Set task
Locate each line in the data below that contains the string "icon", and copy those lines. Case counts.
#### Input material
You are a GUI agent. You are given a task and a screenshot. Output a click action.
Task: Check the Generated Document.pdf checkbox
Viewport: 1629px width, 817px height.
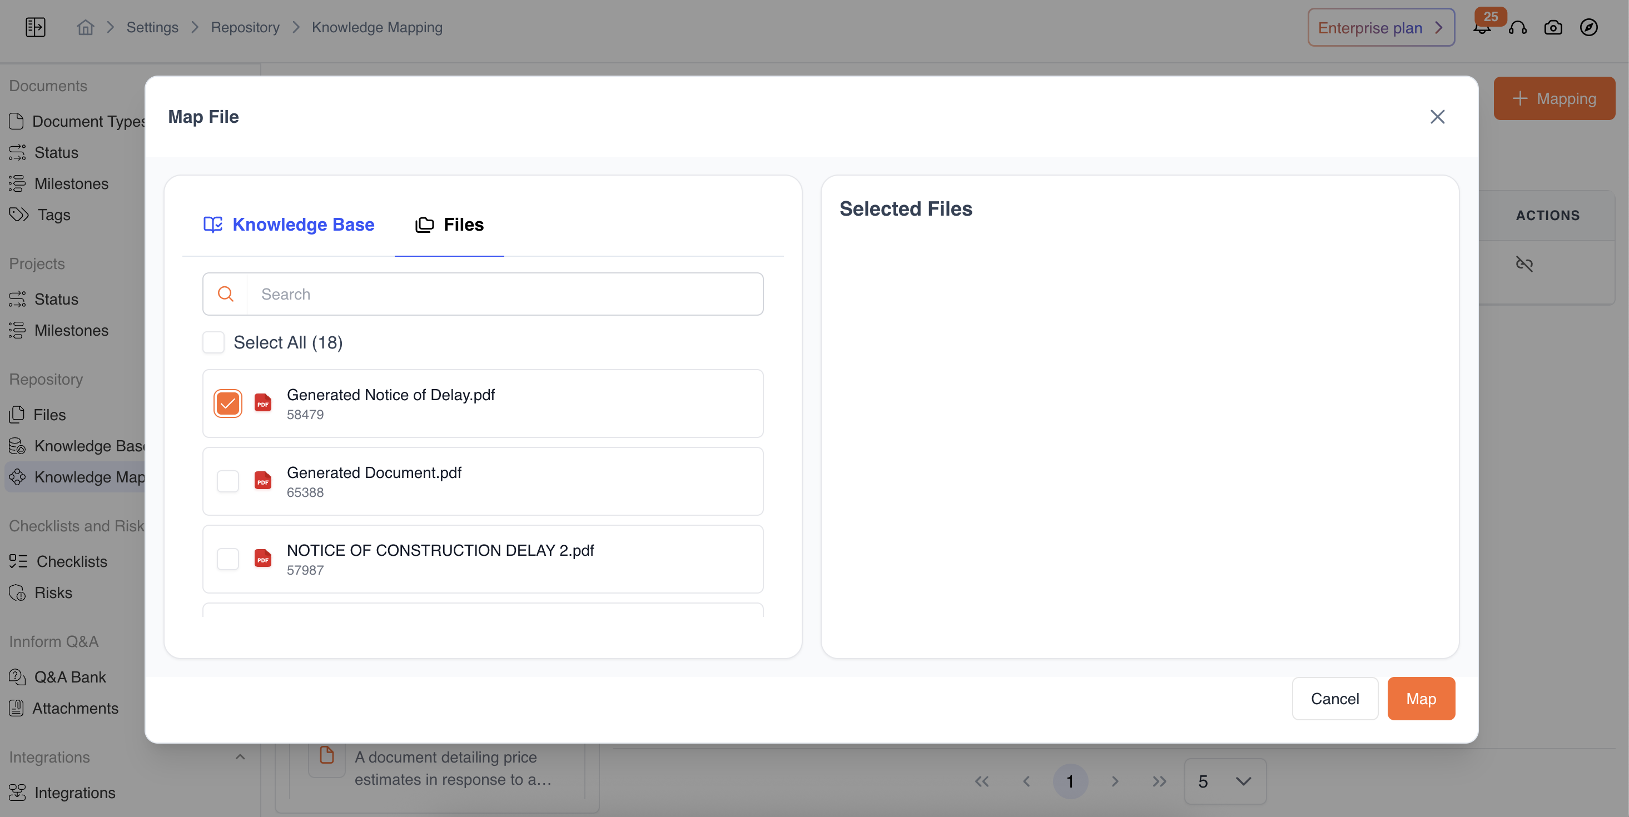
########
#### Input material
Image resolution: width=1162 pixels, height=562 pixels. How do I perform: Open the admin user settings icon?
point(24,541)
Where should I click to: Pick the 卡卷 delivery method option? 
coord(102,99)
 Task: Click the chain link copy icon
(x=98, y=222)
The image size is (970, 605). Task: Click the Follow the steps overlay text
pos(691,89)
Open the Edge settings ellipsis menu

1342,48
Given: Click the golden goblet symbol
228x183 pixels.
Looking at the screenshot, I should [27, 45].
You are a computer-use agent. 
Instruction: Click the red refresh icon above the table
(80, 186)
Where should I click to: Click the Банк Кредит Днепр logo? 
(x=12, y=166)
########
#### Input material
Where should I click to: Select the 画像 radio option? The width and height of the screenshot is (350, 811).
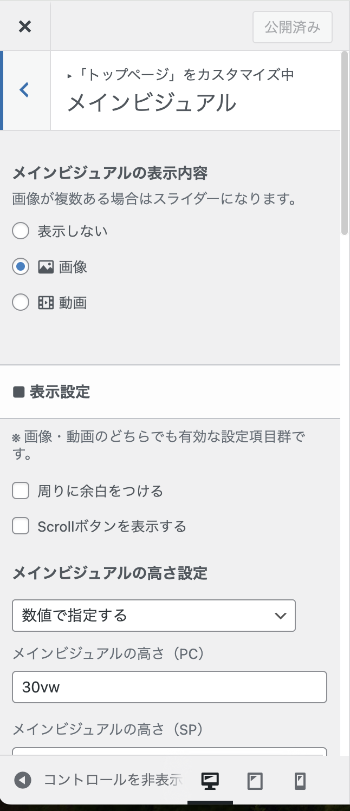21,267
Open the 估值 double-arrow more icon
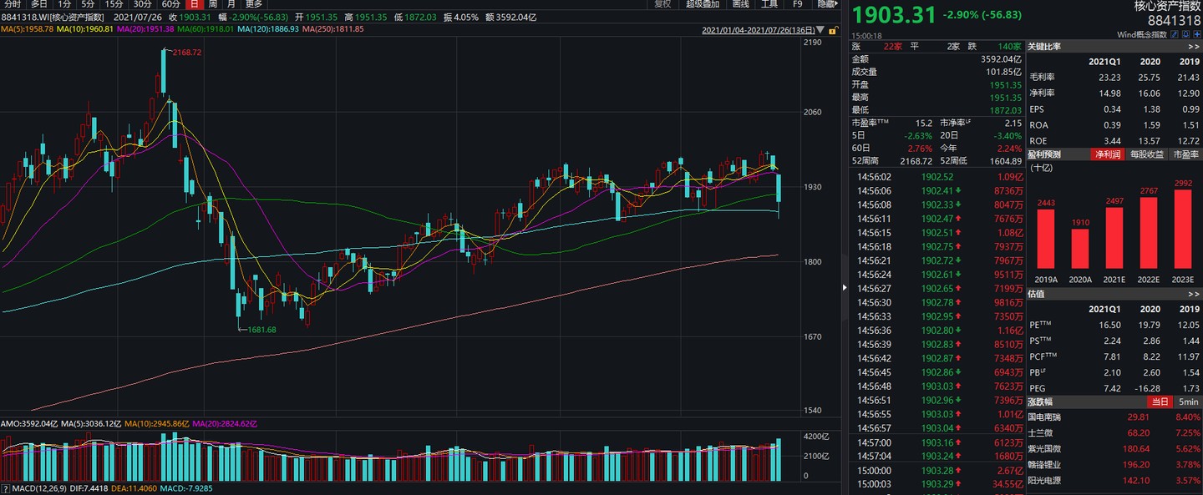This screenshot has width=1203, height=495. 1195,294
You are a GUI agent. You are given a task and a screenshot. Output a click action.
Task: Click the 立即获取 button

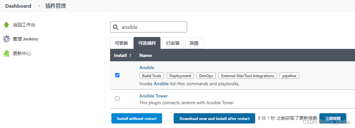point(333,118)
########
Completed exercise
Image resolution: width=1162 pixels, height=562 pixels. How do I perform: Open the admin user settings icon?
 Task: Click the chain link copy icon
Instruction: Click the red refresh icon above the table
Open the 估值 double-arrow more icon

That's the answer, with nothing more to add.